## [SOURCE DOCUMENT]
——

That'll work great until your first customer from a CJK or RTL language writes in, "Hey, how come I can't type in your app?", or the blind user writes in "Hey how come your app is completely blank?" then you'll be right in the middle of the "Find Out" phase
These strategies are fine for toy apps but you cannot ship a production app to millions or even thousands of people without these basics.
“Render yourself with GPU APIs” has all the same problems with a11y, compatibility, inconsistent behaviour that electron has - the only one it might fix is performance and plenty of apps have messed that one up too
They’re all iterating products really fast. This Codex is already different than the last Codex app. This is all disposable software until the landscape settles.
It's essentially asking application developers to wipe ass for OS developers like Microsoft. It's applaudible when you do it, understandable when you don't.
Even though OpenAI has a lot of cash to burn, they're not in a good position now and getting butchered by Anthropic and possibly Gemini later.
If any major player in this AI field has the power to do it's probably Google. But again, they've done the Flutter part, and the result is somewhat mixed.
At the end of the day, it's only HN people and a fraction of Redditors who care. Electron is tolerated by the silent majority. Nice native or local-first alternatives are often separate, niche value propositions when developers can squeeze themselves in over-saturated markets. There's a long way before the AI stuff loses novelty and becomes saturated.

——

## [DATA SEGMENT]
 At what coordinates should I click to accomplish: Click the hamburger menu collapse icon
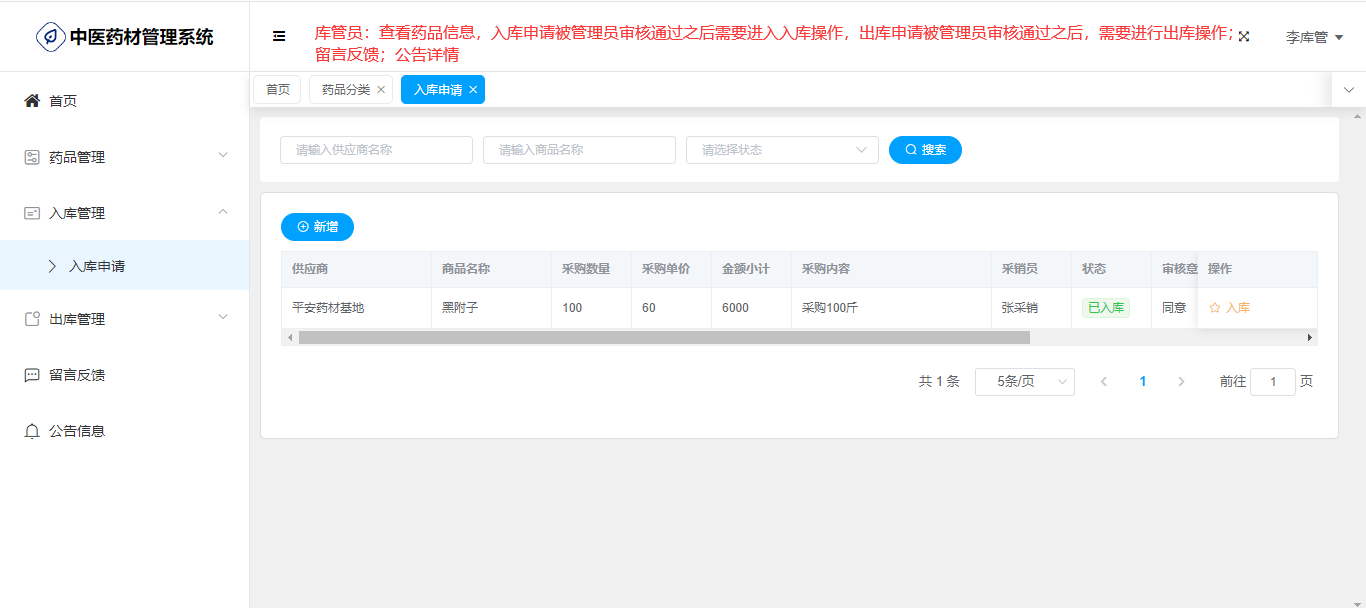tap(279, 36)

——

## [EXERCISE AIM]
Copy out the comments about Electron and native app development in full, word for word.

## [RESULT OF THIS EXERCISE]
That'll work great until your first customer from a CJK or RTL language writes in, "Hey, how come I can't type in your app?", or the blind user writes in "Hey how come your app is completely blank?" then you'll be right in the middle of the "Find Out" phase
These strategies are fine for toy apps but you cannot ship a production app to millions or even thousands of people without these basics.
“Render yourself with GPU APIs” has all the same problems with a11y, compatibility, inconsistent behaviour that electron has - the only one it might fix is performance and plenty of apps have messed that one up too
They’re all iterating products really fast. This Codex is already different than the last Codex app. This is all disposable software until the landscape settles.
It's essentially asking application developers to wipe ass for OS developers like Microsoft. It's applaudible when you do it, understandable when you don't.
Even though OpenAI has a lot of cash to burn, they're not in a good position now and getting butchered by Anthropic and possibly Gemini later.
If any major player in this AI field has the power to do it's probably Google. But again, they've done the Flutter part, and the result is somewhat mixed.
At the end of the day, it's only HN people and a fraction of Redditors who care. Electron is tolerated by the silent majority. Nice native or local-first alternatives are often separate, niche value propositions when developers can squeeze themselves in over-saturated markets. There's a long way before the AI stuff loses novelty and becomes saturated.